Professor
Son is tenured at the Management Department, Zicklin School of Business,
Bernard M. Baruch College. He has also been a doctoral faculty member at the
Graduate School and University Center, the City University of New York, and a
faculty member of the Executive Programs (MBA and MST) at the Zicklin Business
School.
Dr.
Son has been teaching Operations Management, Service Management Strategies,
Management Information Systems, and Production Planning Systems to undergraduate
and graduate (including Executive MBA and Ph.D.) students. Before joining the
faculty at the business school, he taught at the engineering school in the
areas of Economics Decision Analysis and Group Technology.
His
research areas are Operations Economics and Technology Management, focusing on
operations strategy assessment, cost estimation, performance measurement
re-engineering, economic justification analysis, decision support system
development, and computer simulation applications. He has published numerous
research papers in leading international journals, and won many prestigious
awards for authoring the best research papers, including the 1987 Alfred Bodine
Award, the 1990 Eugene Grant Award, the 1991 IIE Outstanding Publication Award,
the 1991 Romey Everdell Award.

Directive A
According to the faculty profile, in which department is Son tenured?
Directive B
List every award named in the faculty profile, with its year.
Directive C
Retype the faculty profile from "Son has been" up to and including "and Group Technology.".

Supplied material
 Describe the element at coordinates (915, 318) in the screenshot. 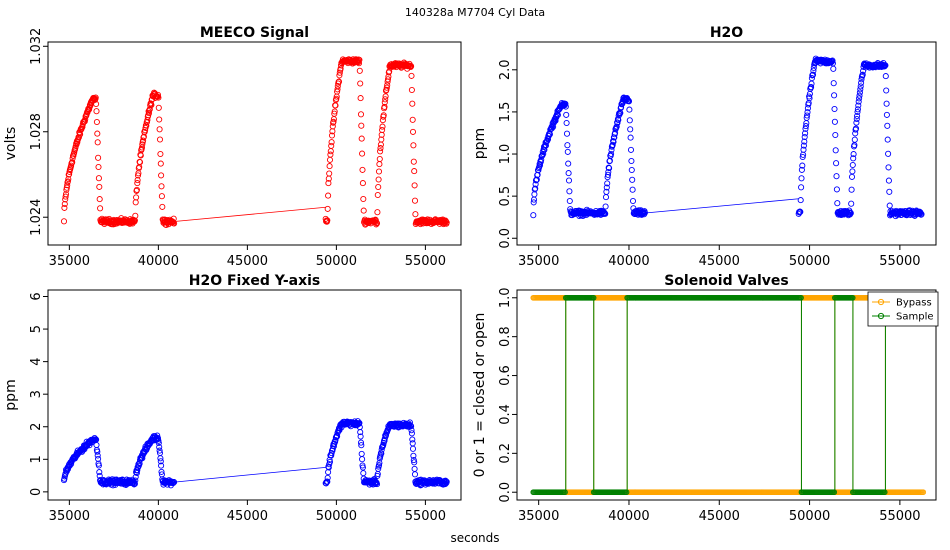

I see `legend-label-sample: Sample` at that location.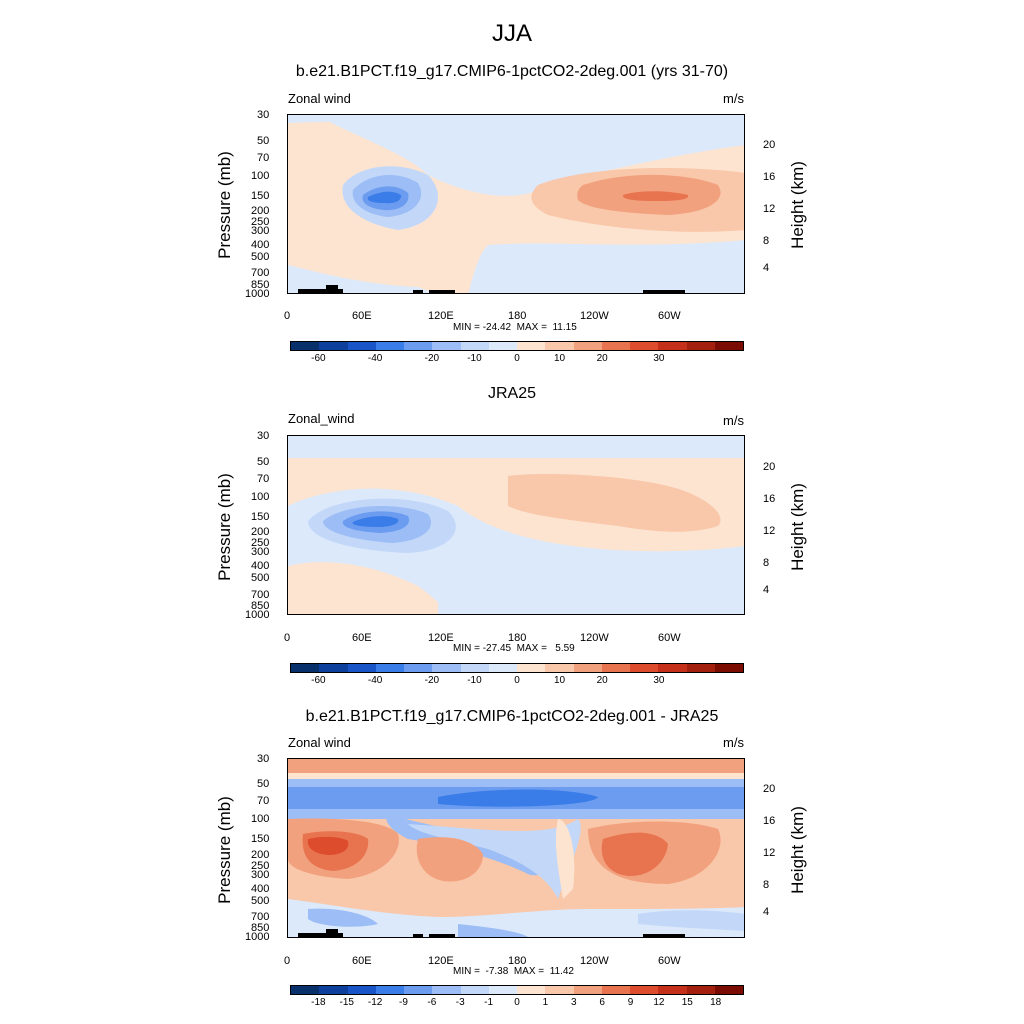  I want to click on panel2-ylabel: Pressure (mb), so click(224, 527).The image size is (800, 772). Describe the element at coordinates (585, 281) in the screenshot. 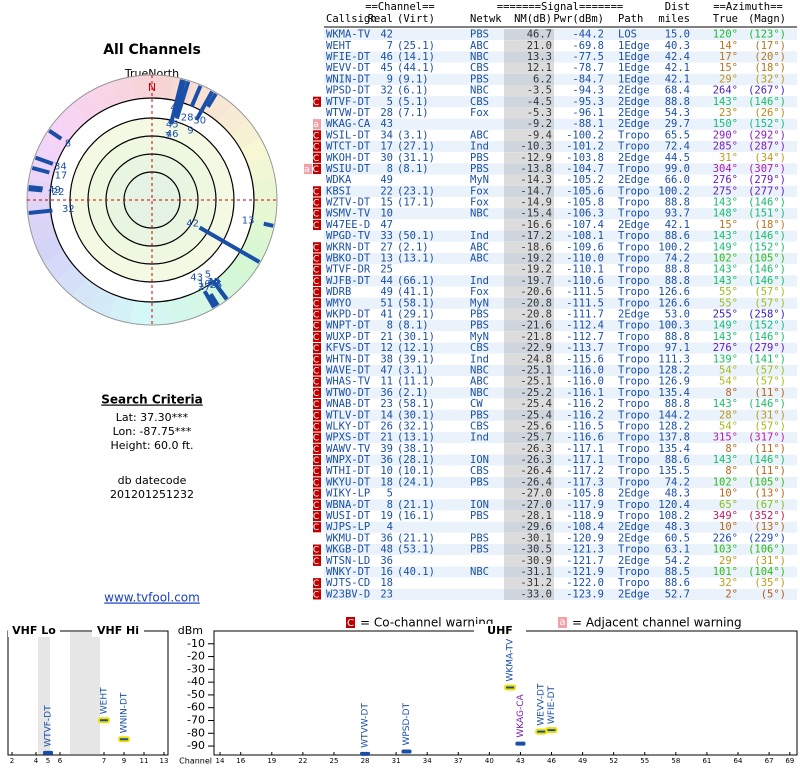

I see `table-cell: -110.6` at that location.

Answer space A
The Management Department, Zicklin School of Business, Bernard M. Baruch College.

Answer space B
1987 Alfred Bodine Award
1990 Eugene Grant Award
1991 IIE Outstanding Publication Award
1991 Romey Everdell Award

Answer space C
Son has been teaching Operations Management, Service Management Strategies,
Management Information Systems, and Production Planning Systems to undergraduate
and graduate (including Executive MBA and Ph.D.) students. Before joining the
faculty at the business school, he taught at the engineering school in the
areas of Economics Decision Analysis and Group Technology.